◆ **WHAT YOU ARE ASKED TO DO**
Recast the items, from the first line through the line containing "point(1516,581)", as a JSON list of strings with one string per line. Leave out blank lines.

◆ **INFORMATION SUPPLIED**
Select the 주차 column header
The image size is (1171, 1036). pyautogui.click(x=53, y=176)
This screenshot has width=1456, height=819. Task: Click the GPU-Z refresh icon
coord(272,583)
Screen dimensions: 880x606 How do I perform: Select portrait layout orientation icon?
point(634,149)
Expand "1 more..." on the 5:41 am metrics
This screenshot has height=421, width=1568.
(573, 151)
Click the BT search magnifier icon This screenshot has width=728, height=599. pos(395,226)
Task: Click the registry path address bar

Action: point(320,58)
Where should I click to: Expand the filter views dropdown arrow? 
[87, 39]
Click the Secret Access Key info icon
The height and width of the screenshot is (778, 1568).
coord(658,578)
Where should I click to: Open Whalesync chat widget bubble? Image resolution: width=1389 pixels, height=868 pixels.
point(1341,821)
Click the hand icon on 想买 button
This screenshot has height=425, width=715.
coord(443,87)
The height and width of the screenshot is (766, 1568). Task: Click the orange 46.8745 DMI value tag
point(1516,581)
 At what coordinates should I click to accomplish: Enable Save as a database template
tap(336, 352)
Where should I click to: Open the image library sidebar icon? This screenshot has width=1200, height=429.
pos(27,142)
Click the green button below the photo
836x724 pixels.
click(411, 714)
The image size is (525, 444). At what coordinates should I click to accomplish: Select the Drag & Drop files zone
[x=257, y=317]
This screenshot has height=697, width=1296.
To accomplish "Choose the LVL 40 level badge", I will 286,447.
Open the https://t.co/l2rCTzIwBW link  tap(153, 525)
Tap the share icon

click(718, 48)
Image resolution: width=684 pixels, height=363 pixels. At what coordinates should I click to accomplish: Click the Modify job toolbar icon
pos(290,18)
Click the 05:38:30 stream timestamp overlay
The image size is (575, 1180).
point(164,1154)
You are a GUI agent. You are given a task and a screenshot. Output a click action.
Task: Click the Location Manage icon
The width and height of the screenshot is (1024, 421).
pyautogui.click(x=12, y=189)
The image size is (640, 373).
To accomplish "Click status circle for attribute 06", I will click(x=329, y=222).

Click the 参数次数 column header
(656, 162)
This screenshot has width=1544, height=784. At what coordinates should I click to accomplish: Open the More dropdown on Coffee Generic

◆ **EXERCISE SOLUTION**
[
  "Select the 주차 column header",
  "The image size is (1171, 1036). pyautogui.click(x=53, y=176)",
  "This screenshot has width=1456, height=819. Task: Click the GPU-Z refresh icon",
  "coord(272,583)",
  "Screen dimensions: 880x606 How do I perform: Select portrait layout orientation icon?",
  "point(634,149)",
  "Expand \"1 more...\" on the 5:41 am metrics",
  "This screenshot has height=421, width=1568.",
  "(573, 151)",
  "Click the BT search magnifier icon This screenshot has width=728, height=599. pos(395,226)",
  "Task: Click the registry path address bar",
  "Action: point(320,58)",
  "Where should I click to: Expand the filter views dropdown arrow? ",
  "[87, 39]",
  "Click the Secret Access Key info icon",
  "The height and width of the screenshot is (778, 1568).",
  "coord(658,578)",
  "Where should I click to: Open Whalesync chat widget bubble? Image resolution: width=1389 pixels, height=868 pixels.",
  "point(1341,821)",
  "Click the hand icon on 想买 button",
  "This screenshot has height=425, width=715.",
  "coord(443,87)",
  "The height and width of the screenshot is (766, 1568). Task: Click the orange 46.8745 DMI value tag",
  "point(1516,581)"
]